EDITORIAL

¿Por qué son peligrosos los movimientos antivacunas?

Desde hace un par de años ha tomado fuerza el movimiento “antivacunas”, y no solo en países desarrollados sino también en Ecuador; este movimiento se compone de padres y madres que se niegan a vacunar a sus hijas e hijos por considerar estas les pueden causar algún daño.
Sus orígenes se remontan a los resultados de un estudio fraudulento de 1998 que ya fue desacreditado, pues los datos eran incorrectos y las conclusiones falsas. Es más, como consecuencia de esto el médico líder del estudio, Andrew Wakefield, perdió su licencia médica.
Sin embargo, esta sanción en poco y nada restaura el daño causado, pues no solo han regresado enfermedades que ya habían sido erradicadas, como sarampión, polio, tos ferina, paperas, o incluso la rubéola, sino que han muerto varias niñas y niños no vacunados, en especial por el sarampión.
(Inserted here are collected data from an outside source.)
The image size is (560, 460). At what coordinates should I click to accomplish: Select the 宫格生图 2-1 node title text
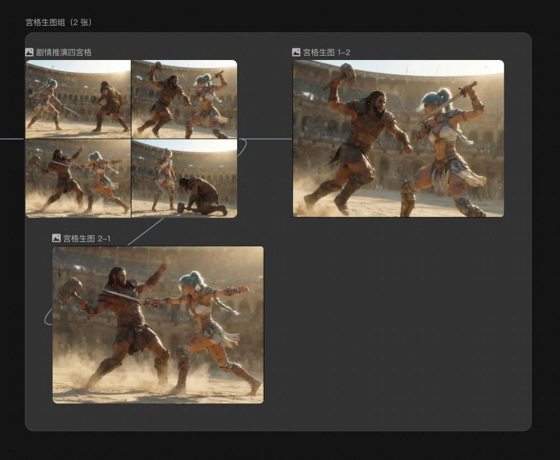coord(87,238)
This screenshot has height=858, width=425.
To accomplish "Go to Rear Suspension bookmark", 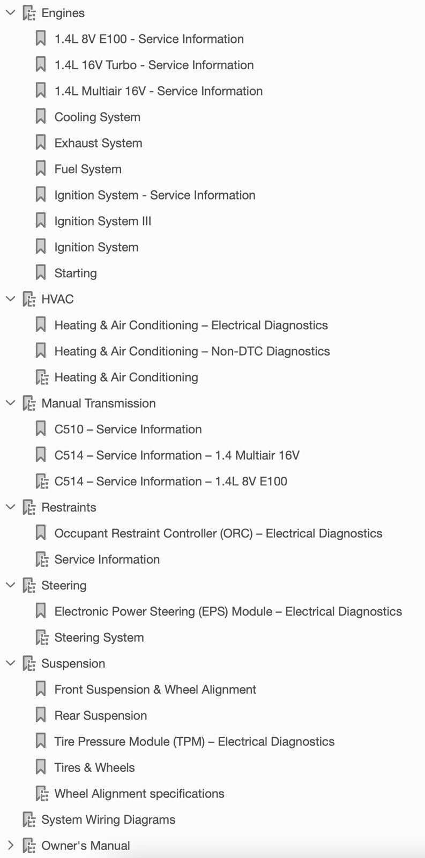I will pyautogui.click(x=100, y=715).
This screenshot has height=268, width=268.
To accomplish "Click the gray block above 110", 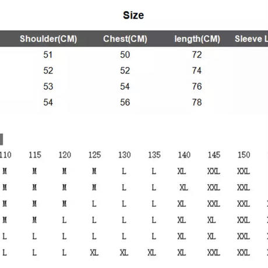I will (1, 139).
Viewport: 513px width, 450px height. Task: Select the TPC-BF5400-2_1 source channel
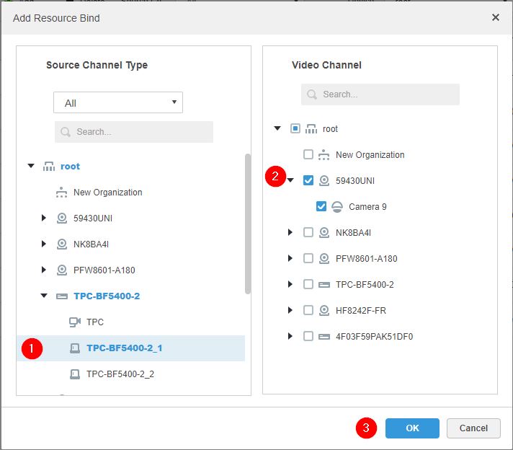(124, 348)
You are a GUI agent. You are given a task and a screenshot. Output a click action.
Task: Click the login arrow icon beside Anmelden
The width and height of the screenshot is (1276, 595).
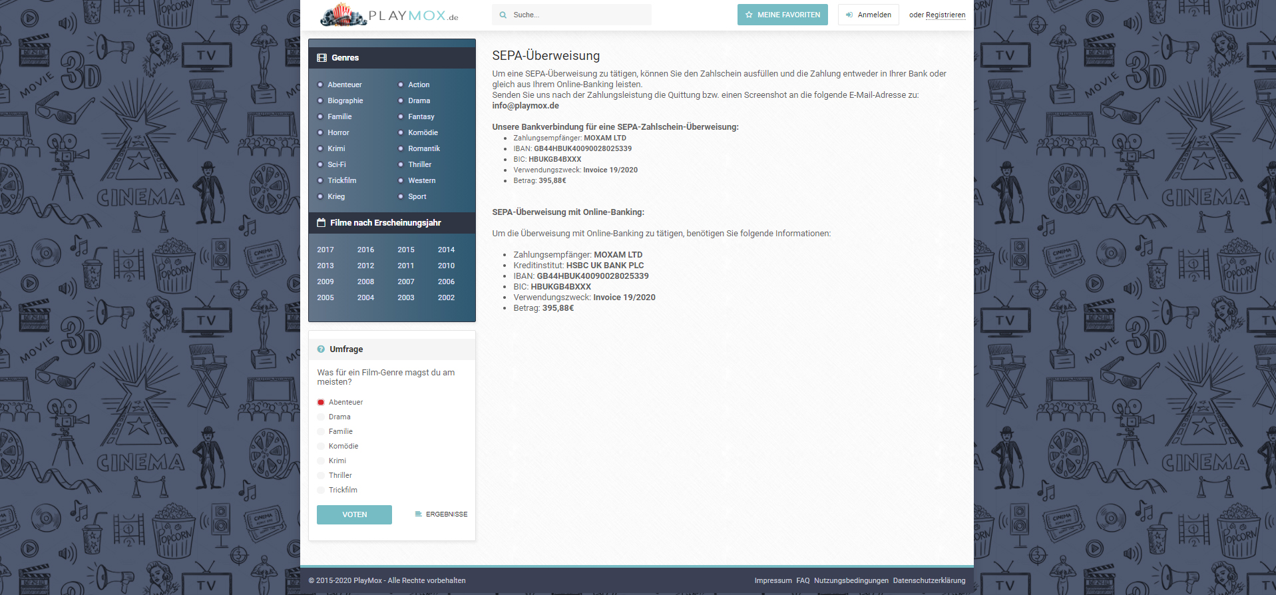[x=849, y=15]
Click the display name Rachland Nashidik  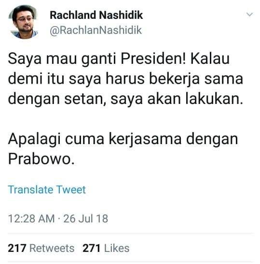(x=96, y=15)
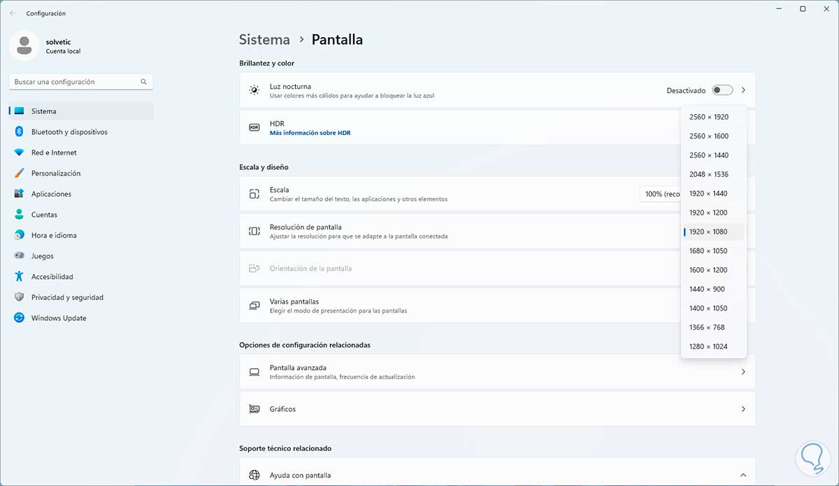Click the Bluetooth y dispositivos sidebar icon
The height and width of the screenshot is (486, 839).
(x=19, y=132)
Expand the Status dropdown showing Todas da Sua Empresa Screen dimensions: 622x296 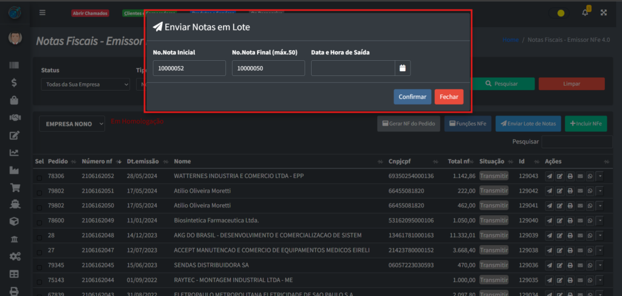pyautogui.click(x=86, y=84)
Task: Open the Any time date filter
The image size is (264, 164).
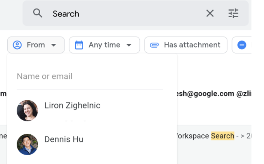Action: 104,45
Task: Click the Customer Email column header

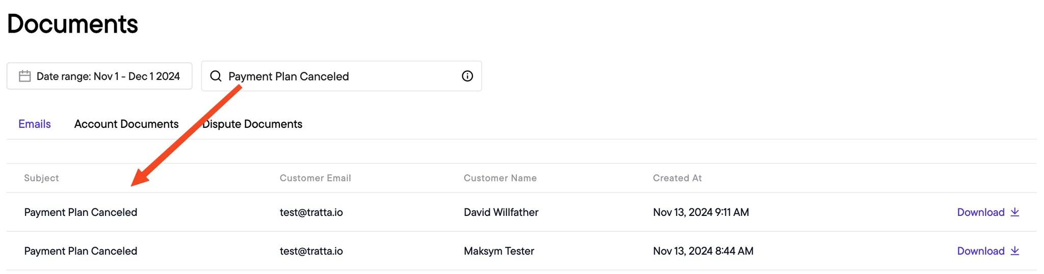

En un mundo globalizado como el nuestro se trata de un problema que no debe ser tomado a la ligera, de hecho, la Organización Mundial de la Salud tuvo que incluir a la “reluctancia a la vacunación” en la lista de amenazas a la salud. Un ejemplo reciente de la gravedad de la situación fue la muerte de Rotem Amitai, de 43 años de edad, quien trabajó como asistente de vuelo de una aerolínea israelí y falleció el martes 13 de agosto a causa del sarampión que contrajo el pasado marzo en un vuelo de Nueva York a Tel Aviv.
No vacunar a sus hijas e hijos es un acto de ignorancia, pero, sobre todo de egoísmo, pues no solo estaría en riesgo su núcleo familiar, sino también el de las personas que le rodean, así por ejemplo, una niña o niño puede infectar a otros 12 en un salón o un patio de juegos incluso antes de que aparezcan los síntomas visibles.
Países como Alemania están multando severamente a padres y madres que no vacunan a sus hijos, y si lo pensamos con detenimiento, esta negligencia podría considerarse como una forma de maltrato, con consecuencias legales. Vacunar a niñas y niños es hoy más que nunca una cuestión de salud pública, pero sobre todo de civismo, respeto a otras personas y convivencia en comunidad.